Mummy misses you so very badly! We had a hard week this week, a hard month in fact! Your great grandma passed away on 9 Feb after being rushed into hospital, your Mummy will miss her so please say hello to her from us. I hope you are having fun together sweetheart. We had an appointment with a consultant on Wednesday, he was horrible and to be honest we would have gotten more sympathy from a traffic warden! Mummy just wonders how much more life has to throw at us, when will we have had enough?!
People tell me you will send us a rainbow, I don't like it because I then wonder why haven't you sent one already?! Mummy knows you would send one if you could but sadly it doesn't work like that does it? Just like life doesn't work based on scales of good and bad, you can be an utter shit and still get all your heart desires! Mummy is just feeling low today and the all too usual feeling of disappointment is creeping in... Another month, another cycle, another hammer to my heart. When will this end???? Please end, please end, PLEASE END!!!

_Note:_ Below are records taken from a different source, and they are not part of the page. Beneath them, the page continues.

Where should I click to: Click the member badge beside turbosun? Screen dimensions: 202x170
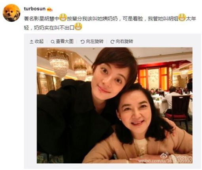coord(49,9)
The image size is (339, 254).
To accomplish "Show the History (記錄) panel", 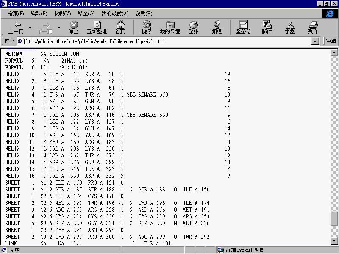I will click(x=193, y=28).
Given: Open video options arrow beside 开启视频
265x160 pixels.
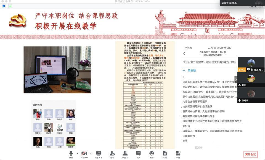Looking at the screenshot, I should 91,154.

Why do bad things keep happening to us? Why can't we catch a break? Why, why, why???? Mummy. Needs. Hope! Imagine it, a sibling maybe even two... Twins even! The thought just makes Mummy's heart want to burst out of her body, it would just be the most amazing thing ever, a bright shinning light in all this darkness. Your siblings would have the best life we could ever offer them and man o man they would have the most incredible big sister! Please tell me we deserve that, please tell me one day our dream will come true?!
Sorry sweetheart, I seem to only write when I feel in depths of despair! Mummy does smile, I promise you that. Daddy does too! Mummy had a nice day yesterday, I saw Jess for lunch which was lovely, Mummy even sat and faced a couple with a newborn without flinching, Mummy is getting stronger! Then your Daddy and I went to see "Ex-Machina" and then went to ASK for some food, it was really nice but coming home to an empty house is difficult.
Mummy also saw your fauntie Tilly and little cousins Finn and Sofia on Tuesday. Finn is turning into a right cheeky monkey, he makes Mummy laugh! Sofia is getting bigger and she is sitting up and smiling and laughing now. Mummy held her for ages and it didn't make me sad, I guess it is because I know she isn't you! Mummy just wishes you were there too... You would be so big now, almost 8 months old!
It's your Daddy's birthday next week, I think it will be tough but Mummy will try to make him smile! The following week is Mother's Day, my first! I wonder if anyone will remember I am still a Mummy? It's just another day to dread! Whilst it is a nice thought for all those "normal" Mummies out there it is like losing on a game show for us... "Look what you could have won!" Maybe one day it won't be so sad for me?! I don't know, so much can go wrong!
Mummy spoke to your Auntie Hedge the other day, she was drunk... She's a funny! We had a nice chat though, Mummy loves her very, very much!
Right gorgeous girl, I am going to have a nice soak in the bath, maybe that will make me feel a little lighter?!
We love you!
We miss you!
I kiss your picture three times before I go to sleep, one for me, one for Daddy and one for Marley. Then I whisper " Love you, miss you, wish you were here!" That will always be true! I just cannot believe you are gone!